=== Begin Enclosure ===

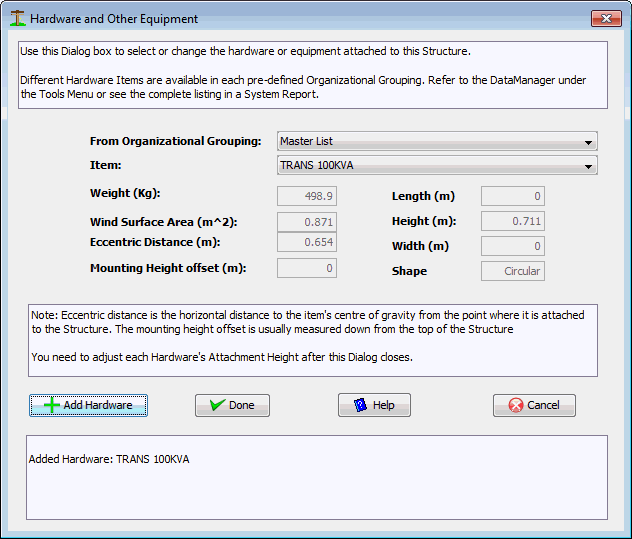Screen dimensions: 632x539
Task: Open the Organizational Grouping dropdown
Action: (x=588, y=142)
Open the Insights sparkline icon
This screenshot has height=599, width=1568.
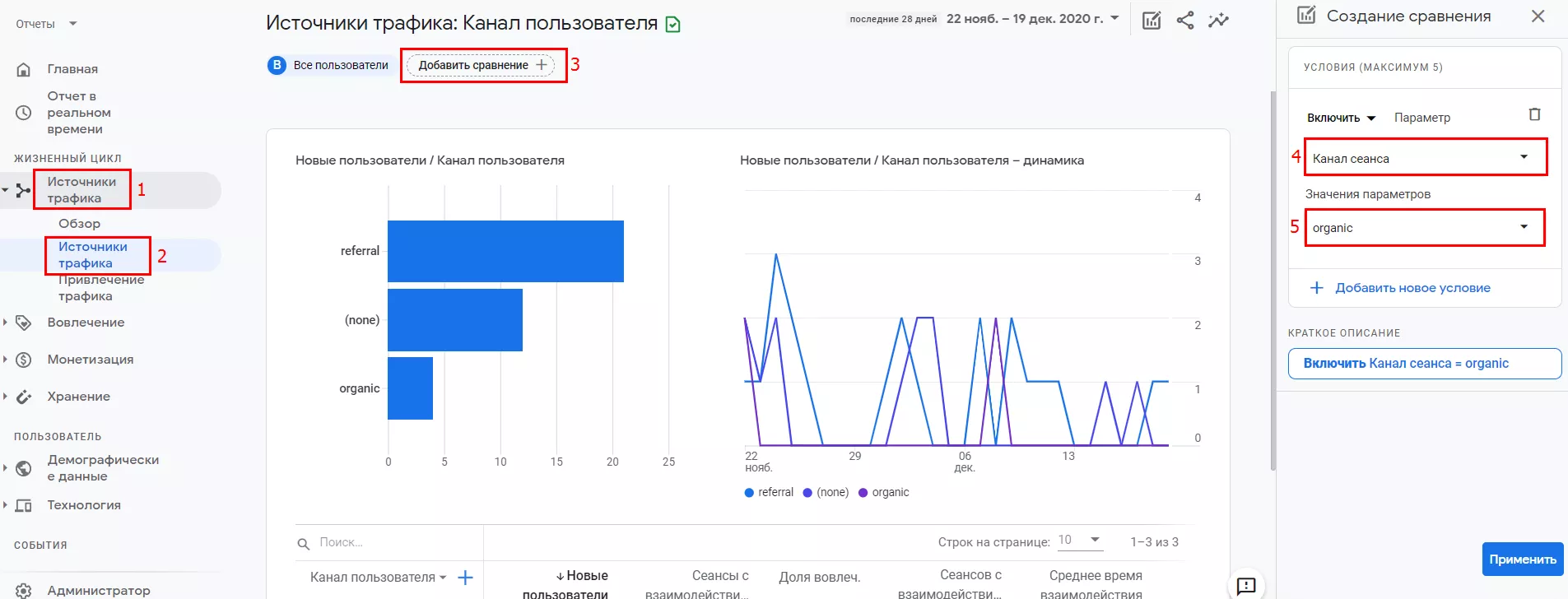pyautogui.click(x=1218, y=21)
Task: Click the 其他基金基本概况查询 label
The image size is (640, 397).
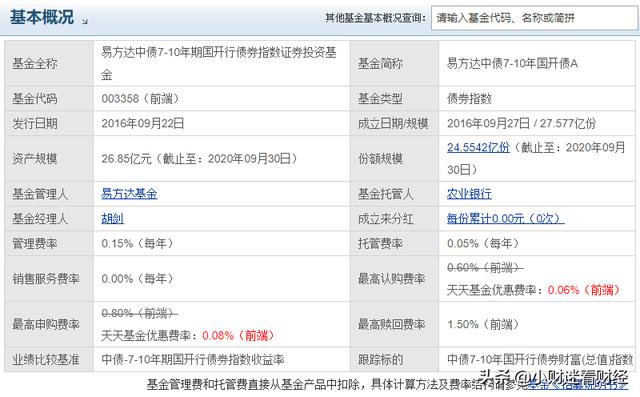Action: 376,18
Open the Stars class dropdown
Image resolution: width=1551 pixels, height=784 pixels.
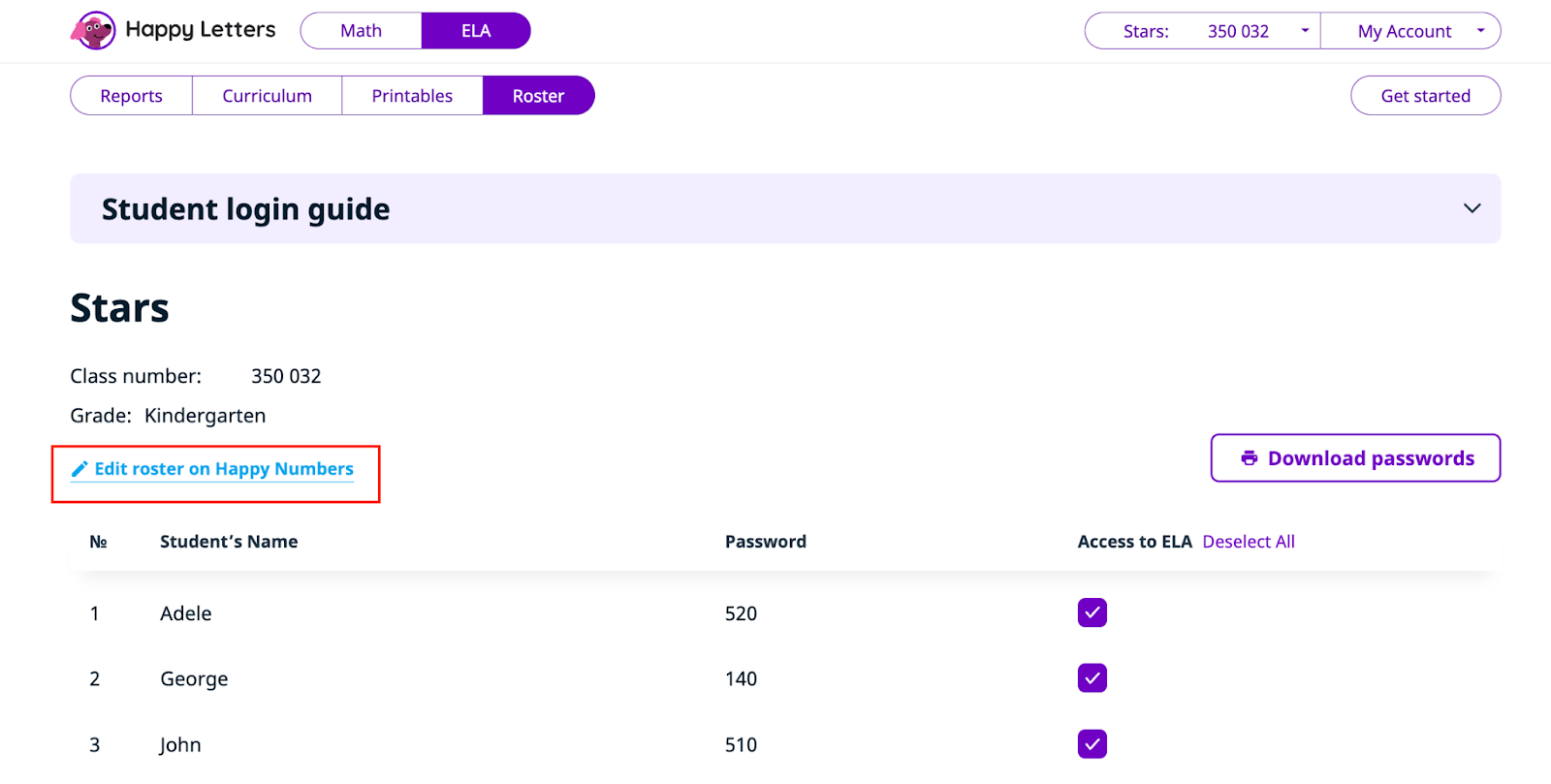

=== End Enclosure ===

◆ PROBLEM DETAILS ◆
Find the line with "Task: Click the 其他基金基本概况查询 label" in the listing and extract it and all lines after it through the end, exactly, without the pictures.

◆ TASK OUTPUT ◆
Task: Click the 其他基金基本概况查询 label
The image size is (640, 397).
Action: 376,18
Open the Stars class dropdown
Image resolution: width=1551 pixels, height=784 pixels.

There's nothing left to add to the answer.